“These eyes cry every night for you”

Or: Jason Brennan gets sentimental about discovering his Canadian pride only after become an expat.

After spending the first twenty-four-and-a-half years of my life living obliviously as a Canadian, in January 2013 I moved to the United States to live with my girlfriend in New York City. My time here has been nothing short of fantastic, but it wasn’t until I got here that I realized what my home country meant to me.

This is not the simple story of “you don’t know what you’ve got till it’s gone”, although there are some aspects of that. But I think the real crux of it is the culture of my home country was so subliminal to me, being immersed in it, that I didn’t even realize it existed until it was missing.

Growing up in the Maritimes I was submerged in — drenched by — CanCon, the CRTC (Canada’s version of the FCC, essentially) mandate to play at least 30 per cent Canadian content on the airwaves. This meant Canadian artists were given a government-backed promotion on the radio and television, to give them a fighting chance against the seemingly limitless American music industry. For someone developing a musical taste in the early 2000s, this meant hearing lots of Rush, The Guess Who, and The Tragically Hip (the latter I specifically loathed). But what I didn’t realise was, mandated or not, these artists (and many others, like 54-40, I Mother Earth, Our Lady Peace, Bare Naked Ladies, hell, even Nickleback) were indeed infused into Canadian culture, a culture in which I was unknowingly a member. To me, they were just overplayed bands, constant requests on the 105.3 FM (“The Fox”)’s “Drive At Five” request line, repetitive and unoriginal staples and traffic-jam anthems.

Almost always, the songs were written about subjects I could barely relate to, whether they were from the vast Canadian Prairies I’ve never seen, or even the coastal songs of choppy Atlantic waters. From the cushy every-town valley that is Fredericton, New Brunswick, I found little to relate to with the rest of Canada’s geography or the songs about her. What I never realised, however, was there was something subtle amidst. There was an effect I could not smell or taste or hear, and that was although I could never relate precisely to any of these stories, I could relate to them as a Canadian on some level. I could relate on the level of being aware and surrounded by diversity of all levels. Diversity of geography and of heritage and of language and of politic. These are some of the truisms of Canadian culture, and they were utterly invisible to me living in Canada.

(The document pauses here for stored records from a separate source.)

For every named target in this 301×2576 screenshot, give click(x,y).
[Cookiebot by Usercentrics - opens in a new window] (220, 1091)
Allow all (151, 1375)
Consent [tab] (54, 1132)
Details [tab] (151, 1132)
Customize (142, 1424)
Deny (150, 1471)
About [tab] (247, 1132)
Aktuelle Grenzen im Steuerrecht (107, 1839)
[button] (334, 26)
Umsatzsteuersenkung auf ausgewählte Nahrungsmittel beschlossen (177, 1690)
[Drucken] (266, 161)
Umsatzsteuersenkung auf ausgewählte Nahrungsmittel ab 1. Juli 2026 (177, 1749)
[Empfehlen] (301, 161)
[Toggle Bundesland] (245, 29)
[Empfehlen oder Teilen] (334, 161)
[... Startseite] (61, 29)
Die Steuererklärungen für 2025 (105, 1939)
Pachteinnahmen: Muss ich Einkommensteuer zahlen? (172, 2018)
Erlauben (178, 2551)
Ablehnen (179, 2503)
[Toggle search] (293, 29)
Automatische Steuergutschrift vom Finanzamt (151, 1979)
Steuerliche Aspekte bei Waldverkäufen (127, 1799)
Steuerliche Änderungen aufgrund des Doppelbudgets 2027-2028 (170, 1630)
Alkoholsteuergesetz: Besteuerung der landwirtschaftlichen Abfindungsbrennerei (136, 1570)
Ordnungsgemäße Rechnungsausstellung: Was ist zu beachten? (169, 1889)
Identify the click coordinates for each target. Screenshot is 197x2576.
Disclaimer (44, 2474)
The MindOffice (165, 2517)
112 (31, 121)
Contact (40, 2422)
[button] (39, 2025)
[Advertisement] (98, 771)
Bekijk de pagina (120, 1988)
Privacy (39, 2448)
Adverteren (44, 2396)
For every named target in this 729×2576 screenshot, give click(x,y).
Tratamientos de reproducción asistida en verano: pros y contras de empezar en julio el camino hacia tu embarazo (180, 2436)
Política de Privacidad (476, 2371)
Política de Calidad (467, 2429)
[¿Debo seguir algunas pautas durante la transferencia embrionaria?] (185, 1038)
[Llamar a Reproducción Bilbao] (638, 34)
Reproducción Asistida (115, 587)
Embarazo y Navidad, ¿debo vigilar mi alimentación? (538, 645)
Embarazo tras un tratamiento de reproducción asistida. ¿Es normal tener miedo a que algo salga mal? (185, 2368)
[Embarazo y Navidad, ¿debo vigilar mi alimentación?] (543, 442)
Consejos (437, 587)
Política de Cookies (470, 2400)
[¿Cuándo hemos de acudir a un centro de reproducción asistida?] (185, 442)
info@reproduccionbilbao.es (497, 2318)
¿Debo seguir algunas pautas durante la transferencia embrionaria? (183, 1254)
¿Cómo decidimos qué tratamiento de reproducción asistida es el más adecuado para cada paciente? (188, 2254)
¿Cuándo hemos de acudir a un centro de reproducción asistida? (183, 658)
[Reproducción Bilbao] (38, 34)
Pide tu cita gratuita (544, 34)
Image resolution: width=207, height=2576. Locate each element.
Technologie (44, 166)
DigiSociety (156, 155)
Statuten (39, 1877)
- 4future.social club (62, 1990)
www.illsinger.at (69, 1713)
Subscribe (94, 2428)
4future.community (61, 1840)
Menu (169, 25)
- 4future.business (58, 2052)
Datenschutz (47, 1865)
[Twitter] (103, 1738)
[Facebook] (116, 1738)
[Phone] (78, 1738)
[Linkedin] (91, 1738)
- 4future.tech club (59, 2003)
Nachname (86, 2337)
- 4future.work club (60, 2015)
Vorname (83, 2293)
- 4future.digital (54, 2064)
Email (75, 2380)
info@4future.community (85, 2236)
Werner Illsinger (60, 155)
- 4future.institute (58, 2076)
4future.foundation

Since leaving Canada, however, these things became almost instantly and painfully apparent to me. Even though I could never relate to the Prairies, they were at least a part of my culture, even if the culture of New Brunswick was “we don’t get the Prairies”. And now, I’m here and that’s sorely lacking. There’s a hole where a misunderstanding of my Canadian culture used to be. Now there’s nothing and I’m choosing to identify that as pride.

You can pry my u’s from my cold dead fingers. YYZ is a second Canadian anthem, and it’s pronounced zed, not zee, zed. I pretend to understand Marshall MacLuhan, the Tragically Hip’s lyrics, and Canada’s foreign policy. My name is Jason Brennan, and I Am Canadian.